Whatever precedes the line containing "The height and" is not copied; that line and every line after it through the final one below are copied exactly, except pictures.

* [Stored items]:
⁂
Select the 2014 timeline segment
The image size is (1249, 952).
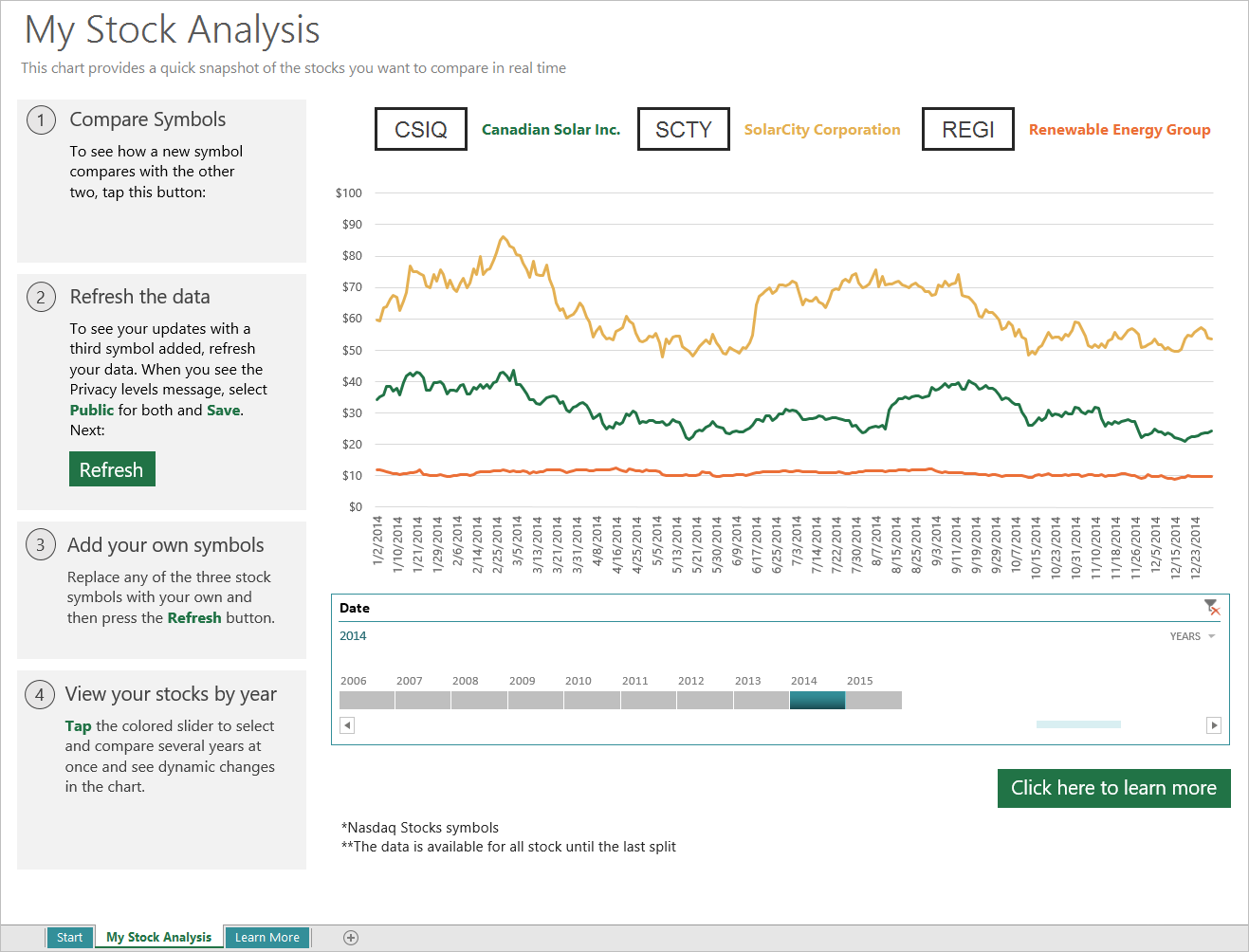coord(817,701)
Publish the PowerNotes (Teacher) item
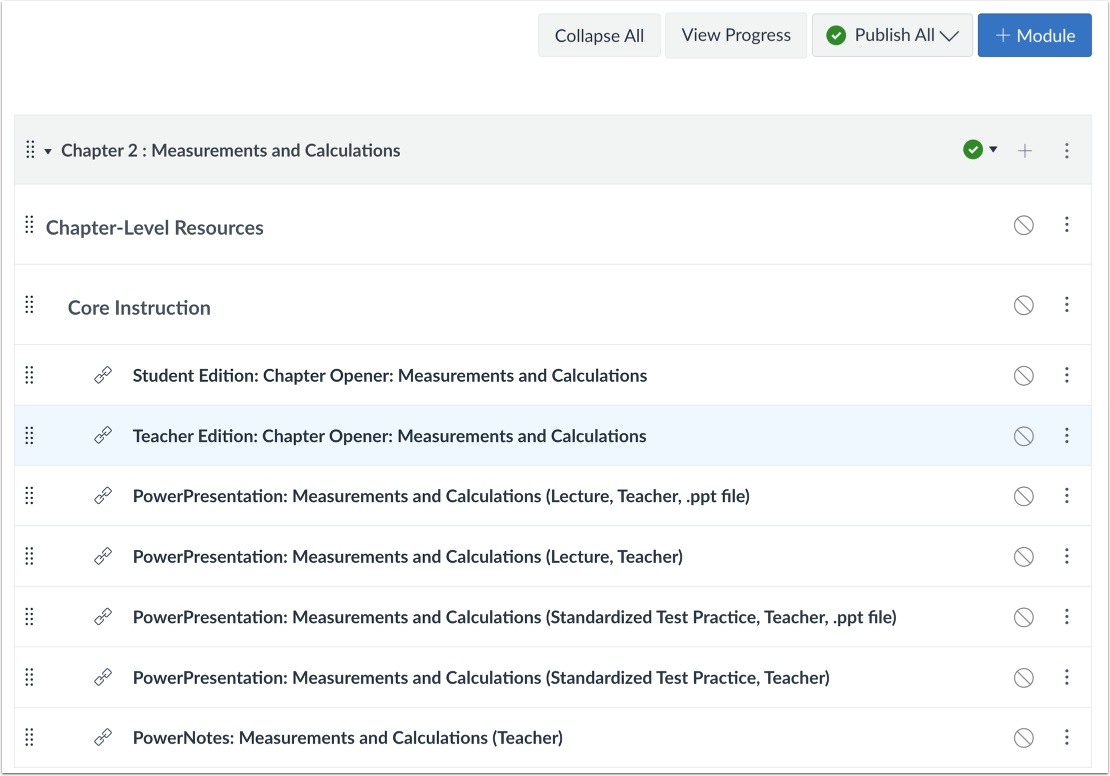This screenshot has height=776, width=1110. click(x=1023, y=738)
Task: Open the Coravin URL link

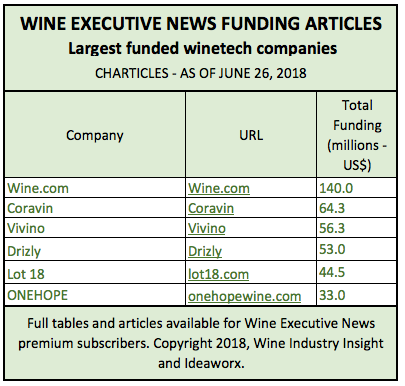Action: coord(211,208)
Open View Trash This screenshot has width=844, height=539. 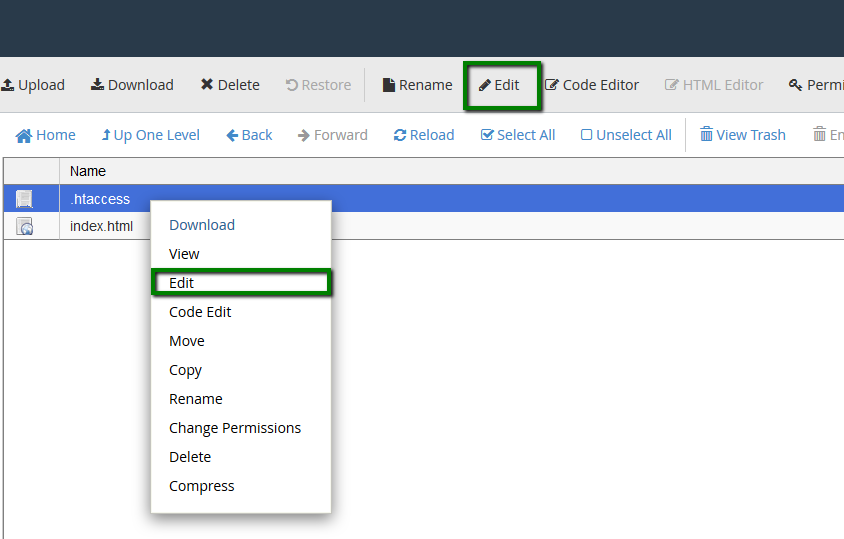(x=742, y=135)
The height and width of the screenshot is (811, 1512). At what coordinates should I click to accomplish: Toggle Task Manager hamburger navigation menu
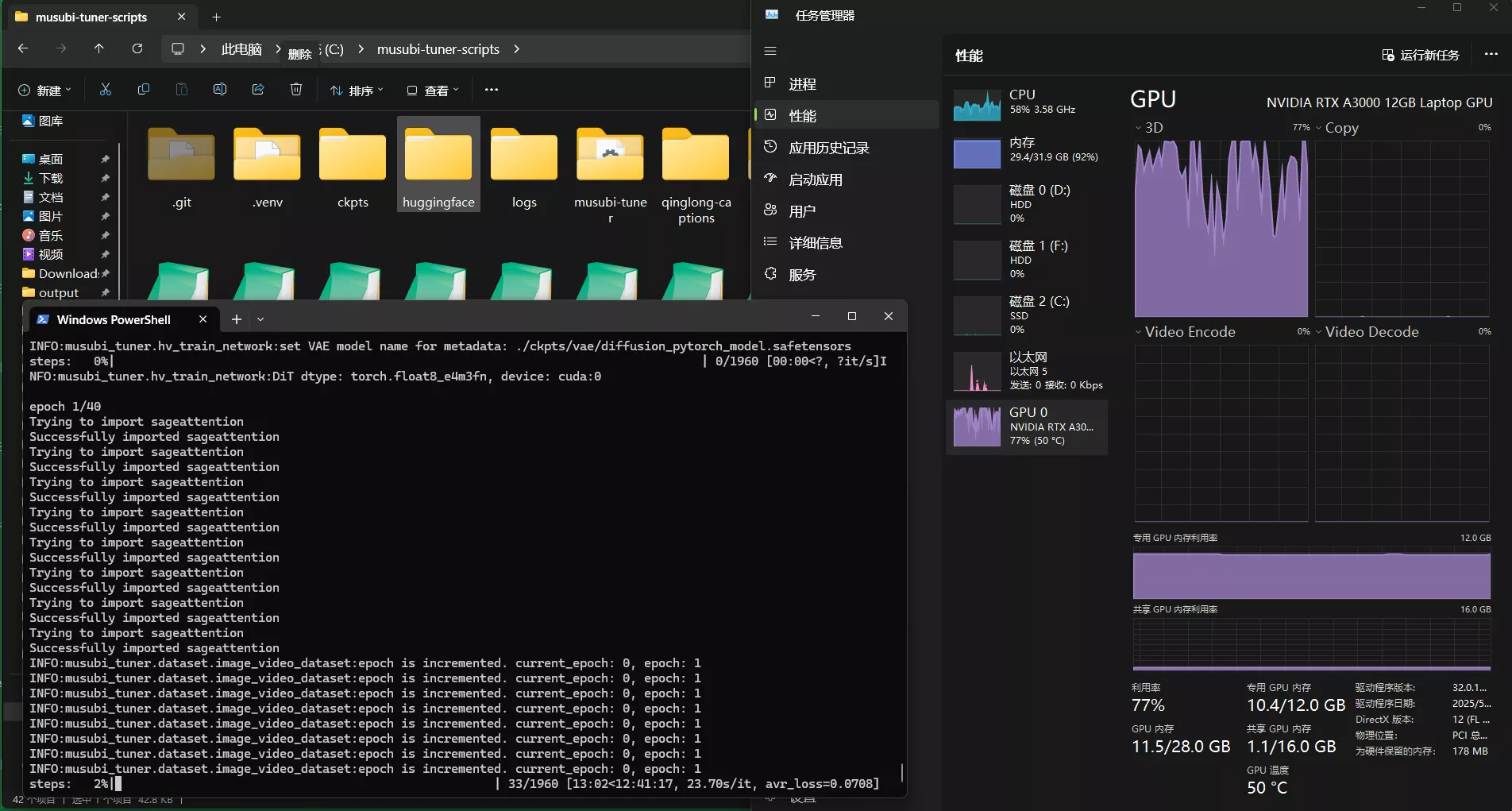pos(770,51)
⁂
* [COMPLETED TASK]:
The height and width of the screenshot is (811, 1512). At what coordinates should I click to accomplish: Toggle Task Manager hamburger navigation menu
pos(770,51)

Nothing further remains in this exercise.